EXCERPT TO READ:

Please upgrade your web browser now. Internet Explorer 6 is no longer supported.
Thinking Web Solutions?
We create smart, fun, functional websites that make your web a better place.

Guide to making SharePoint XHTML Compliant

This is intended as a pretty high level overview of how you can get MOSS to validate against the W3C XHTML 1.0 recommendation. The aim of this article is not to explain every intricate detail of getting a MOSS site to be XHTML compliant. However it should demonstrate some techniques to get people started and eventually develop better methods of achieving compliance.

Firstly it should be noted that this is really just for public facing publishing sites. In other words we're talking about using just the WCM features of MOSS. You are not going to get your fully featured Intranet to be conformant in the current releases of SharePoint. The reason for this is that SharePoint generates out a lot of non W3C validating code. This is largely due to the richness of many SharePoint features like web parts.
Some of the techniques mentioned in this article are equally applicable to standard ASP.NET sites. So if you're totally unfamiliar with XHTML validation it may be worth having a look at the Microsoft technical article on Building ASP.NET 2.0 Web Sites Using Web Standards. It is also likely that some of these techniques will be unsupported by Microsoft; so use at your own risk.

Web.Config

The first step is to add the conformance configuration setting to your web.config file. This will force certain asp.net controls to only output attributes that comply with XHTML standards.

<xhtmlConformance mode="Strict" />

This is only really important if you are trying to conform to the strict standard. If the setting is omitted the default output for ASP.NET controls is XHTML transitional. I prefer to add the tag in any way to make it explicit. Unfortunately many SharePoint controls are still going to output non-compliant tags.

Master Page Basics

The master page is where you are going to do the majority of the validation work. It really pays to start fresh with the Microsoft minimal master page. You are going to cause yourself a serious amount of pain if you try and tweak one of the out-of-the-box master pages. It is also best to start off using a page that is based on a blank page layout. This will help identify where any validation errors are actually coming from. The first thing to do with the master page is set the doctype to reflect the xhtmlconformance setting. For example if I'm using the strict standard my doctype will be:

<!DOCTYPE html PUBLIC "-//W3C//DTD XHTML 1.0 Strict//EN" "http://www.w3.org/TR/xhtml1/DTD/xhtml1-strict.dtd" >

You can also add a few XHTML attributes to the html tag:

<html xmlns="http://www.w3.org/1999/xhtml" lang="en" xml:lang="en">

At this stage it is worth performing a W3C validation check to get a feel for the types of errors that need to be fixed.
My initial check yielded a horrifying 232 validation errors, with no content or navigation. Did I say this was going to be easy?
If you scroll through some of the errors you should notice that most of them are to do with invalid attributes. The majority of the errors come from only a few controls; namely the site actions menu and publishing console (referred to as Authoring Controls from here on).

SET PROBLEM 1: In the SharePoint XHTML guide, how many validation errors did the author's first W3C check produce?
SET PROBLEM 2: List every attribute that the SharePoint XHTML guide adds to the html tag, with its value.
SET PROBLEM 3: Reproduce the passage of the SharePoint XHTML guide from "At this stage" to "to be easy?".

DATA LINES:
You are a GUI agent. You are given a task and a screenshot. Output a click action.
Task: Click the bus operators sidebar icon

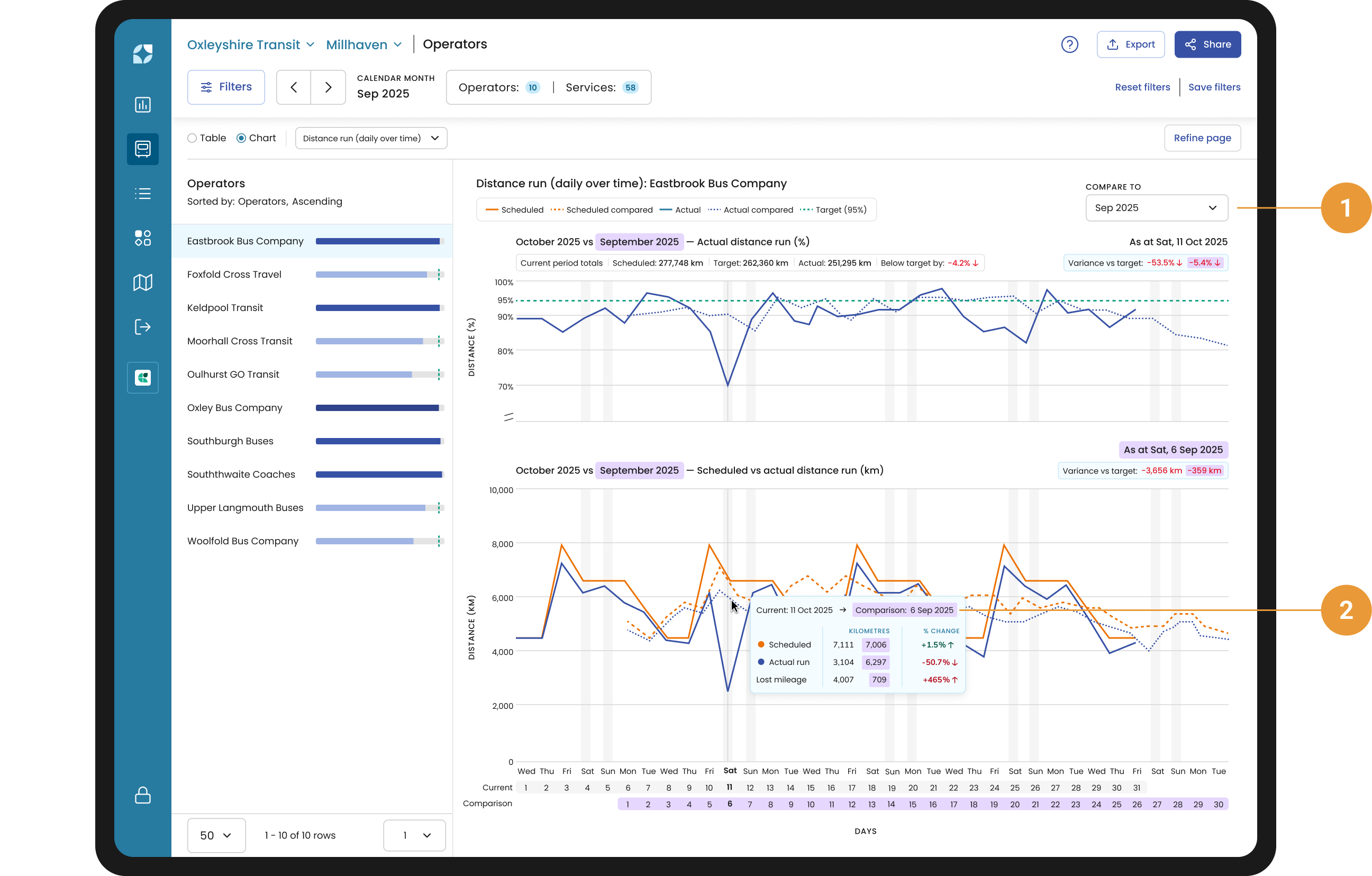(x=142, y=149)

WORKED SOLUTION 1: 232 validation errors.

WORKED SOLUTION 2:
- xmlns="http://www.w3.org/1999/xhtml"
- lang="en"
- xml:lang="en"

WORKED SOLUTION 3:
At this stage it is worth performing a W3C validation check to get a feel for the types of errors that need to be fixed.
My initial check yielded a horrifying 232 validation errors, with no content or navigation. Did I say this was going to be easy?